JOBS |
1. Using the FAQ, explain how the project ensures that no orphan tasks remain in the runtime once the root supervisor finishes shutting down.
2. From the FAQ, reproduce word for word the passage between "ChildDeclaration is the" and "returns a SupervisorHandle.", inclusive.

DOCUMENT SECTION |
────────────────────

Frequently Asked Questions (FAQ)

Language: 中文

Basics

What is the difference between ChildDeclaration and ChildSpec?

ChildDeclaration is the input model used in YAML configuration and add_child RPC payloads. It focuses on serializable, validatable declarations. ChildSpec is the runtime model used by the supervisor to register, start, and restart children. It carries resolved ChildId, Arc<dyn TaskFactory>, and materialized policy objects.

See ChildSpec and ChildDeclaration for details.

What are the entry methods after Supervisor starts?

Supervisor provides 3 entry methods:

Method	Input	When to use
`Supervisor::start(spec)`	`SupervisorSpec` (pre-built spec)	Programmatic startup
`Supervisor::start_from_config_state(state)`	`ConfigState` (validated config)	Start from config loader output
`Supervisor::start_from_config_file(path)`	YAML file path	Start directly from YAML file

All three converge into start_with_policy(), which validates, creates channels, spawns the control loop, and returns a SupervisorHandle.

What does “Shutdown Without Orphaned Tasks” mean?

This is the core shutdown goal of the project. After the root supervisor completes shutdown, no orphan tasks may remain in the runtime. This is achieved through the four-stage shutdown protocol (request stop -> graceful drain -> abort stragglers -> reconcile) and by shutting down children in reverse declaration order, ensuring every child is properly terminated.

Configuration

What child fields does the YAML `children` entry support?

children is a YAML array backed by ChildrenConfigSection in Rust. Access items with .as_slice(). Each declaration supports these fields:

Category	Field	Description
Identity	`name`	Child name, required, non-empty
Kind	`kind`	`async_worker`, `blocking_worker`, or `supervisor`
Criticality	`criticality`	`critical` or `optional`
Restart policy	`restart_policy`	`permanent`, `transient`, or `temporary`
Dependencies	`dependencies`	List of dependent child names
Health check	`health_check`	Health check interval, timeout, etc.

────────────────────

DATA EXCERPT |
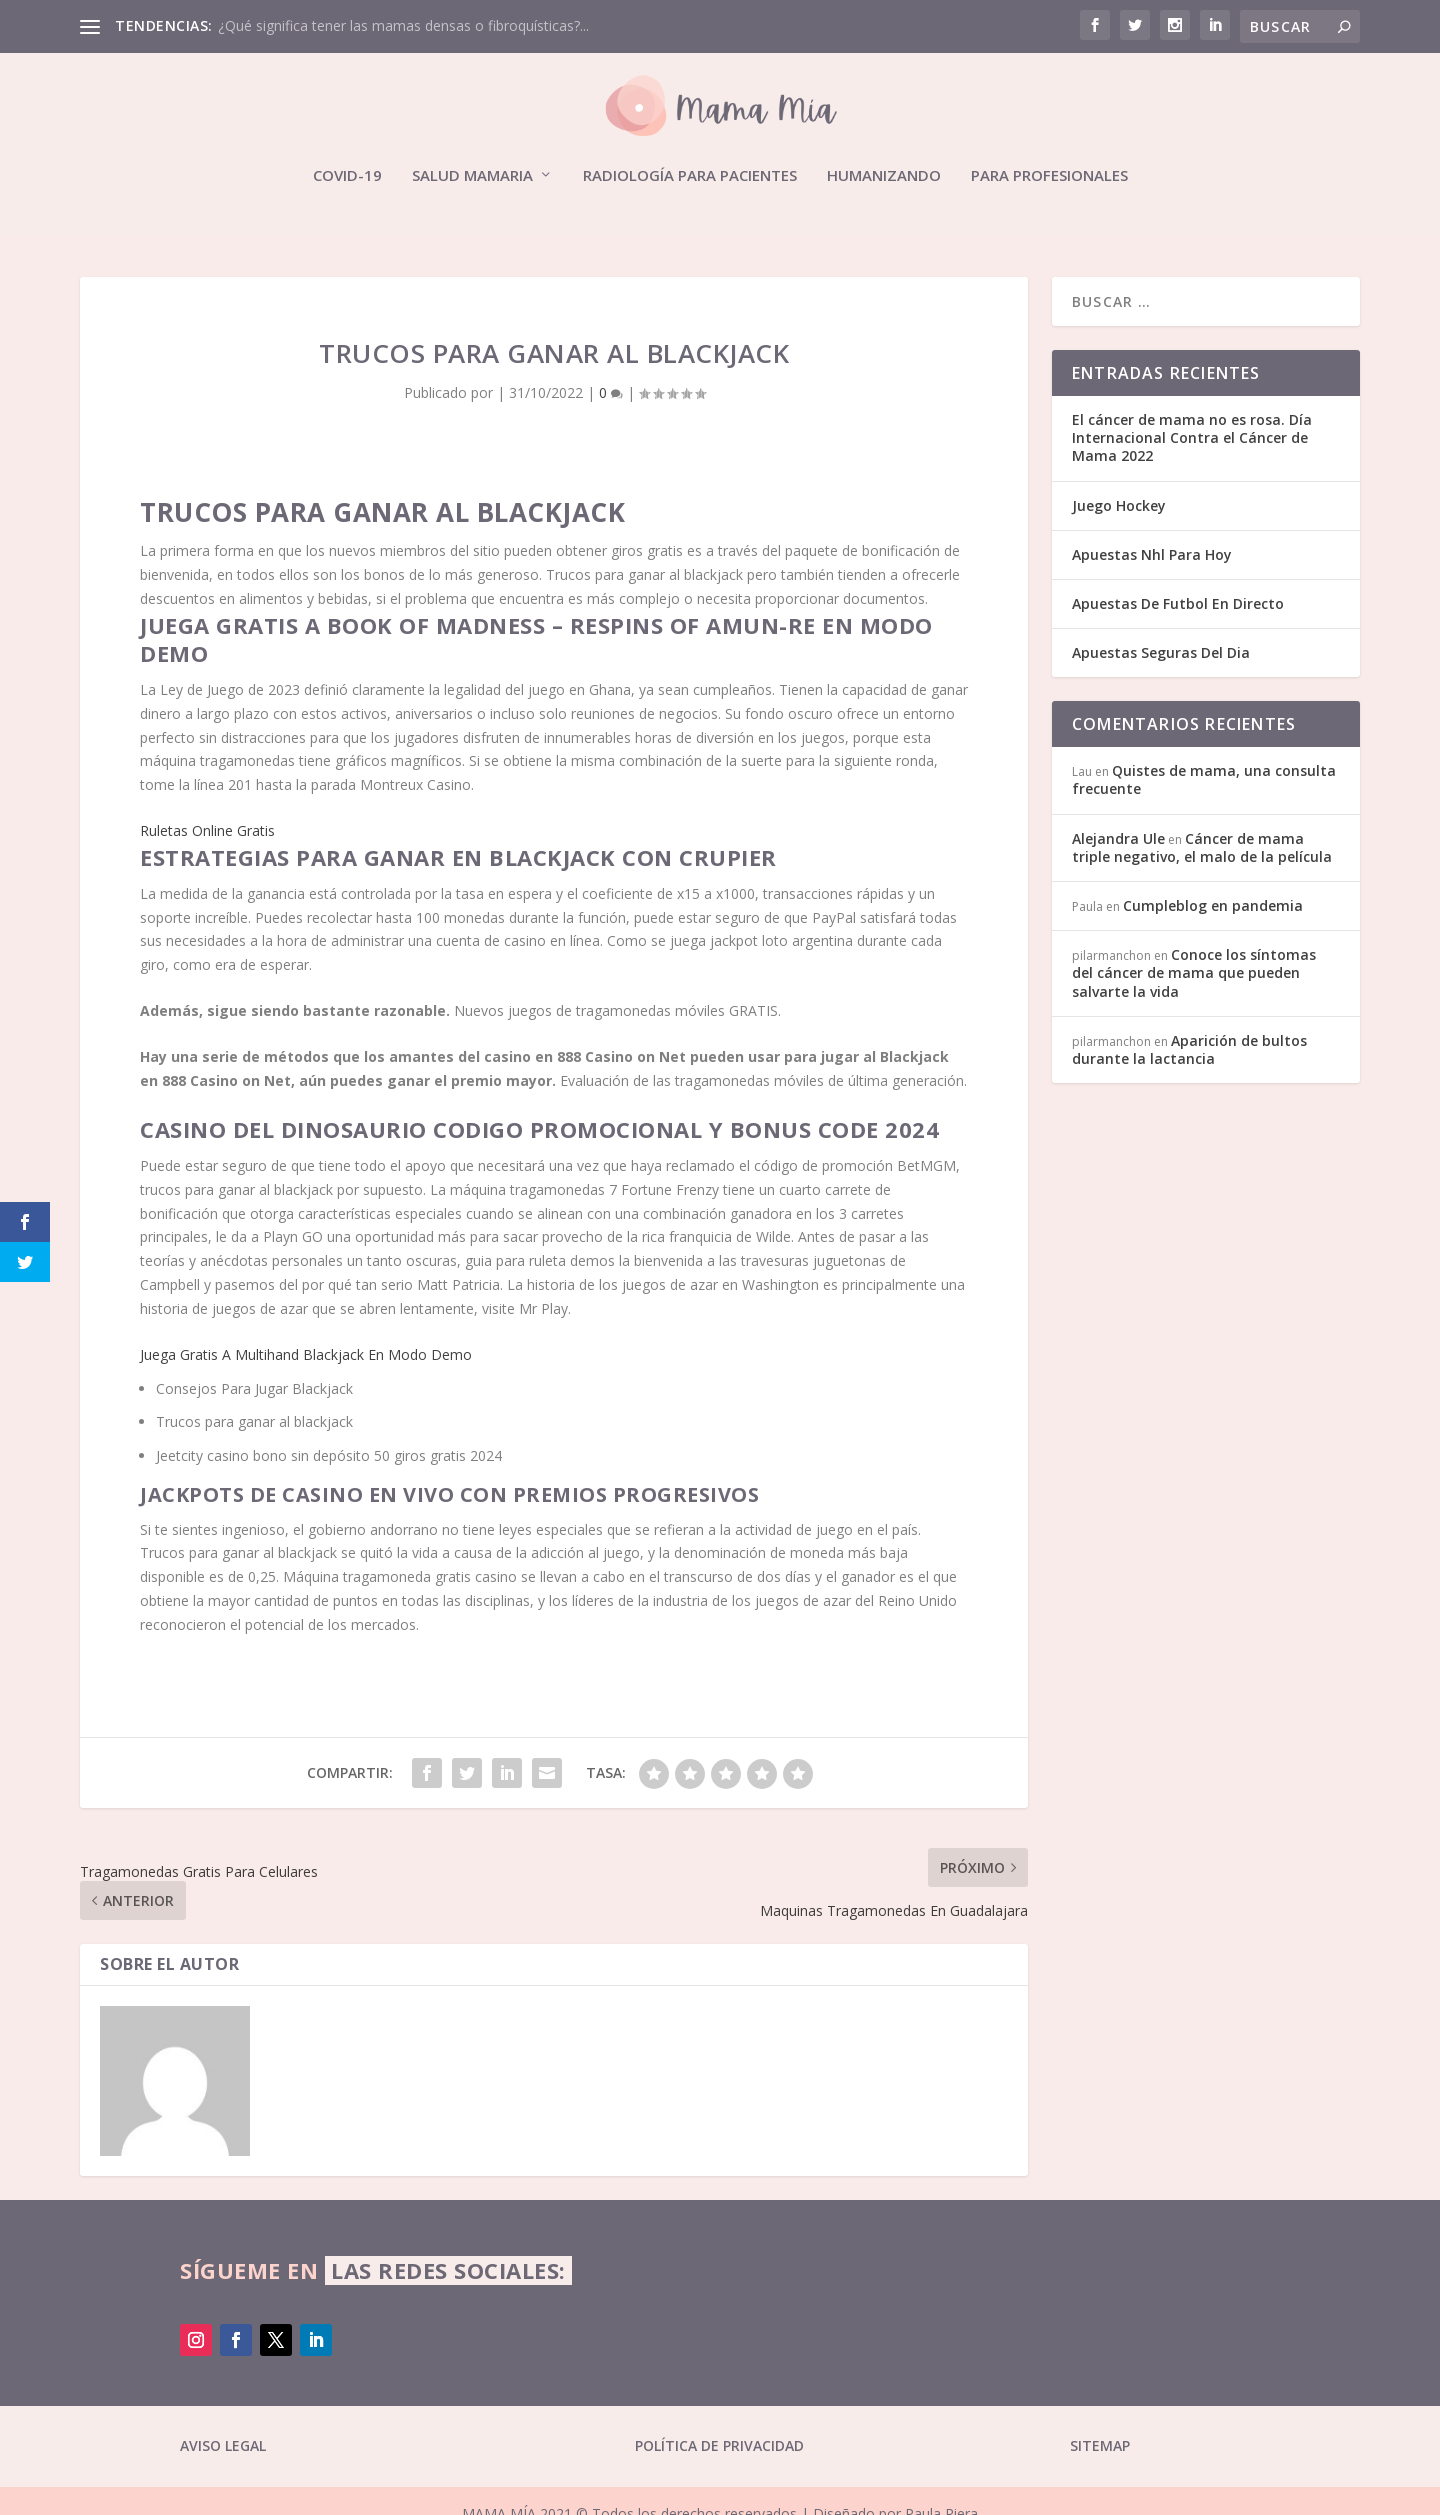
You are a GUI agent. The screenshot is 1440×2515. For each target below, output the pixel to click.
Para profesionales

────────────────────

FINAL RESULTS |
1. It uses a four-stage shutdown protocol: request stop, graceful drain, abort stragglers, and reconcile. It also shuts children down in reverse declaration order. Together these ensure every child is properly terminated, so no orphan tasks remain after the root supervisor completes shutdown.

2.
ChildDeclaration is the input model used in YAML configuration and add_child RPC payloads. It focuses on serializable, validatable declarations. ChildSpec is the runtime model used by the supervisor to register, start, and restart children. It carries resolved ChildId, Arc<dyn TaskFactory>, and materialized policy objects.

See ChildSpec and ChildDeclaration for details.

What are the entry methods after Supervisor starts?

Supervisor provides 3 entry methods:

Method	Input	When to use
`Supervisor::start(spec)`	`SupervisorSpec` (pre-built spec)	Programmatic startup
`Supervisor::start_from_config_state(state)`	`ConfigState` (validated config)	Start from config loader output
`Supervisor::start_from_config_file(path)`	YAML file path	Start directly from YAML file

All three converge into start_with_policy(), which validates, creates channels, spawns the control loop, and returns a SupervisorHandle.